I've been a professional hunting guide since 1992. In 20 plus years of hunting with clients I have learned that the most important thing is being honest with your customers. I know each time I take a client hunting there is a good possibility that the weather or the animals won't cooperate. Subsequently, I try my hardest to make sure each of them knows exactly what to expect and help them to express what their expectations are.
I have no more control over the weather or the birds than the next guy. What I do have control over is making sure my clients know how to be prepared for success. Sharing that information is key to happy hunters. Beyond that, all I can do is work my tail off to give my customers the experience possible in the manner I promised them.
Here are the top 5 things you can do to book and complete a successful guided hunt.
1. Know what kind of experience you're looking for and be realistic about price.
Not all hunting guides offer the same caliber experience. They run the gamut from DIY outfitters who charge a daily access fee to full-service luxury hunts. If you're operating on a budget you need to learn what you can expect to get for your money.
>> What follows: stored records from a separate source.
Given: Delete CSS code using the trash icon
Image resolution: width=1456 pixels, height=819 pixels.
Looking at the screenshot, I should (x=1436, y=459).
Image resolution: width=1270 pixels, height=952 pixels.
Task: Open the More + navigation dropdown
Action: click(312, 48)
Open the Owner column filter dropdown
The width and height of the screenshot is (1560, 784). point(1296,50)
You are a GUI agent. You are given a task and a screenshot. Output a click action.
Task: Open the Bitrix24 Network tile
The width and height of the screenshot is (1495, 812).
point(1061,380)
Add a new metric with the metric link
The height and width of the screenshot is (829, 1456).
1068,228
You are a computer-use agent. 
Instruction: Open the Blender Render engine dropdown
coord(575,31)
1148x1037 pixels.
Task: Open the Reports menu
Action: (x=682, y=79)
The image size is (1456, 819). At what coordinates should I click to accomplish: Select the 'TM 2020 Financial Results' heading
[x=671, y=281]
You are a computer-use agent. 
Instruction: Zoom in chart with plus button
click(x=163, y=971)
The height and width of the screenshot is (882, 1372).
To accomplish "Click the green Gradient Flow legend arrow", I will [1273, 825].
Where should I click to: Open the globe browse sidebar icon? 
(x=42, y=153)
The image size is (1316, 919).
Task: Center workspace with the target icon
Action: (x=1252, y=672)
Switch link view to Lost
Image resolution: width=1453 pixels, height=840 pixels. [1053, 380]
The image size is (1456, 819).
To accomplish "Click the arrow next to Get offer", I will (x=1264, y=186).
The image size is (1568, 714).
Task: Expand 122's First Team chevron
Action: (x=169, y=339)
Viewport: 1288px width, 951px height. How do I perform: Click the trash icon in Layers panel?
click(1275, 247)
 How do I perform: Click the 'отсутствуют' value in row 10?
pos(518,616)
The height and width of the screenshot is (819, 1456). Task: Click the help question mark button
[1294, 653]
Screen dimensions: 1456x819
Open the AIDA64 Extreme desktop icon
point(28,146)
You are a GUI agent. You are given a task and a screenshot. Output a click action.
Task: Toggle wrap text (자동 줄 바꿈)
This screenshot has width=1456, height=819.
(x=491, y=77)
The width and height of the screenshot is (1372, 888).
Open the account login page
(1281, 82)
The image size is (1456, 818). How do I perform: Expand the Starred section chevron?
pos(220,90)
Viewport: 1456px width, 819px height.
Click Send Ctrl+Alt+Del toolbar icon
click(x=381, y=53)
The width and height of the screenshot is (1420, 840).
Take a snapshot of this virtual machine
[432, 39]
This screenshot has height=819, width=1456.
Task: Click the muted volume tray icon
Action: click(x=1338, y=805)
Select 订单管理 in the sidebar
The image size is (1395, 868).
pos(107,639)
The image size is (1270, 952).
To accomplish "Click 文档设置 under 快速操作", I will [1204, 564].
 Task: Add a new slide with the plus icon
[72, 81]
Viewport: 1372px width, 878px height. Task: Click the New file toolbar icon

Ask the guide to explain all the details of a typical hunt offered through his business. Make sure you know going in if he includes lodging and meals. Ask about each service included in the price of a hunt and what you are responsible for yourself. Get as many details as you can so that you are prepared to make an informed decision on the outfitter you choose to spend your money with.
2. Communicate your expectations to the outfitter.
Nothing turns a hunt sour faster than coming into a chartered hunt with certain expectations only to find you're not getting what you thought you paid for. When choosing an outfitter, give them a specific picture of what you expect him to provide to you, how you envision your hunt to take place and what goals you've set for yourself on this particular hunt. By doing so, you give the outfitter the opportunity to understand what you expect and whether or not he can realistically meet your needs. A good outfitter will tell you what he can provide to you or suggest an alternative guide that might better suit your needs.
3. Ask for details that will make your trip as successful as possible.
There are lots of variables that can affect your trip. Weather, water conditions, available food sources, variety of hunting locations, amount of land available to hunt, and peak season dates are all things you need to be aware of when choosing the dates for your hunting trip. A reputable guide will share that information with you and make sure you are well informed before coming to complete your hunt. Ideally, you want to go when the times and conditions are optimal for success. Keeping that information flowing between you and your guide is key to maximizing success while afield.
4. Demand references and do your homework.
Outfitters and guides who have been in business for any length of time will have a number of references to whom they can refer you. Ask for the names, phone numbers and email addresses of past guests and call them to check out what their experiences were with the guide. Make sure you ask those reference whether or not they have hunted with the outfitter on more than one occasion. Get a feel for the reference, their level of hunting knowledge and if they are truly a client or a personal friend of the outfitter. Have them tell you what makes the guide or outfitter special and get details of their hunt. This will help you weed out the real references from the friends posing as references.
5. Make sure you and your gear are reliable and suited to the conditions of the hunt.
Nothing will ruin your hunt faster than failing equipment and being unprepared. You owe it to yourself, the game and the guide to do your part competently and efficiently. That starts with making sure your gear is suited to the conditions of the hunt and that you are capable of handling whatever nature throws at you. It's unrealistic to show up to a mid-December hunt in Kansas with a rusty old pump gun and a set of 3.5mm, 400 gram Thinsulate waders when the temperatures are often going to reach well below freezing. Neither you or your weapon will function for long in those conditions. Take the time to ask and know what gear you will need to bring and have that gear in top functioning order. If the weather is going to be extreme, make sure your clothes match the conditions and that you are physically capable of handling those extremes.
Every hunt is different and not all of them end with full limits of fowl. But if you follow these steps in planning a hunt, your odds of success will increase significantly. I measure the success of a hunt not by the number of birds harvested or the quality of the shooting (although that does make life easier), but by the satisfaction of my hunters knowing that I did everything I could to make their time with me enjoyable and that I spared no effort to give them the experience for which they paid. At the end of the day, a quality experience is one you will enjoy and remember no matter how many birds you shot or different species you collected.